* **Requirement**
Would you transcribe the whole listing exactly and drop its images?

··· Data excerpts

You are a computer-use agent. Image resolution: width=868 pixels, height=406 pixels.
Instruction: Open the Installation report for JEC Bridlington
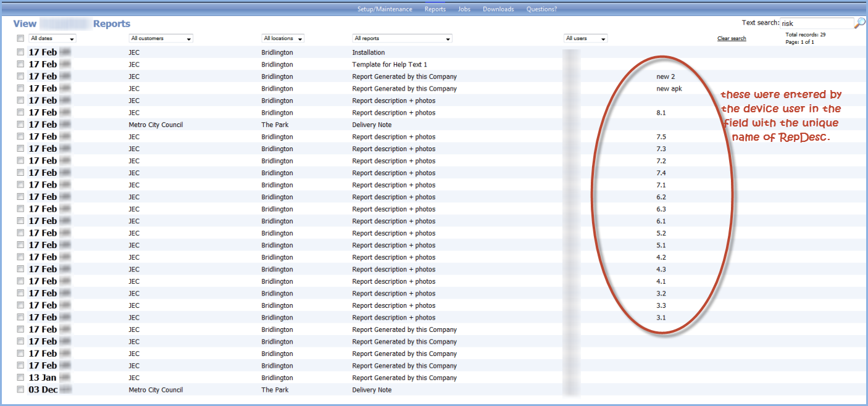pos(368,52)
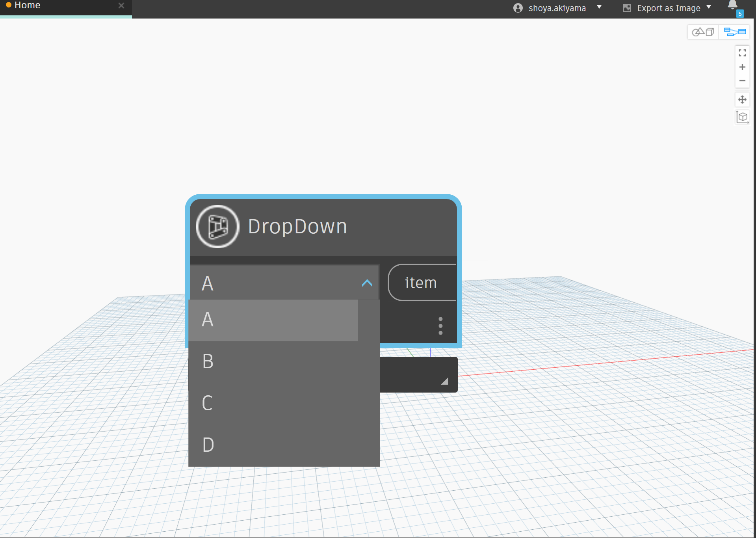Click the orbit cube icon
This screenshot has height=538, width=756.
pyautogui.click(x=742, y=117)
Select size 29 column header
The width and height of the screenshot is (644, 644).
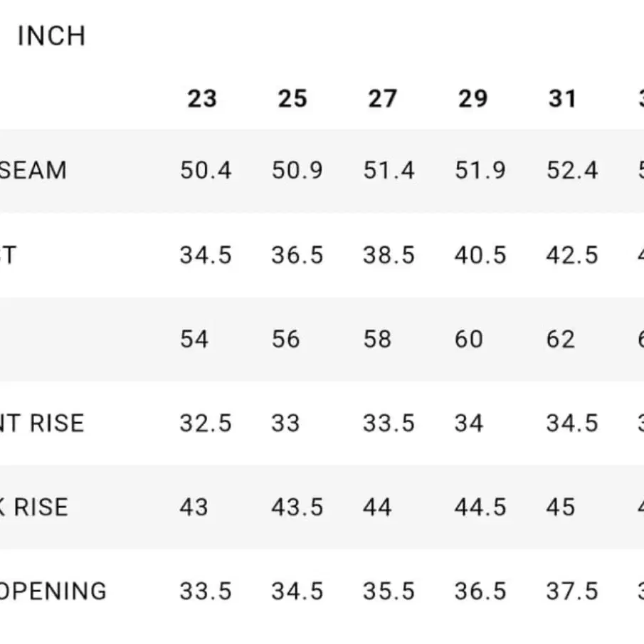[x=473, y=99]
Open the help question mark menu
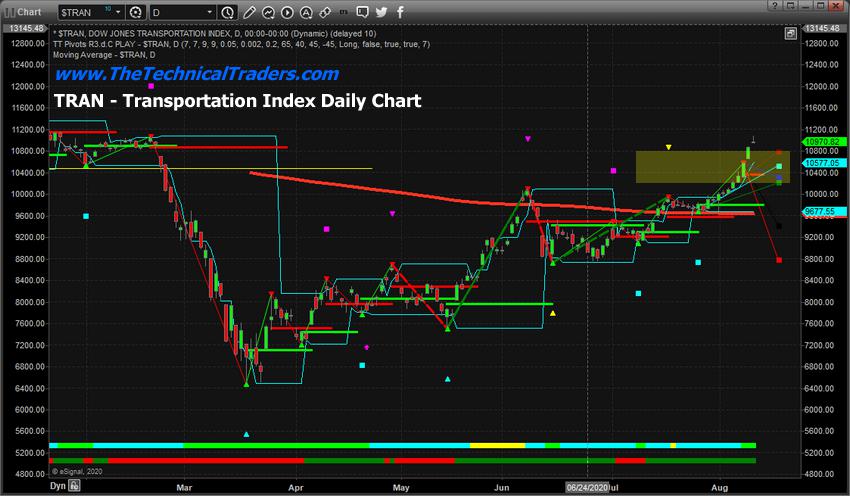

······

* **Output for this exercise**
You are a computer-use agent. Image resolution: width=868 pixels, height=406 pixels.
Instruction: Open the Installation report for JEC Bridlington
pos(368,52)
Click the orbit cube icon
This screenshot has height=538, width=756.
pyautogui.click(x=742, y=117)
Select size 29 column header
The width and height of the screenshot is (644, 644).
[x=473, y=99]
Open the help question mark menu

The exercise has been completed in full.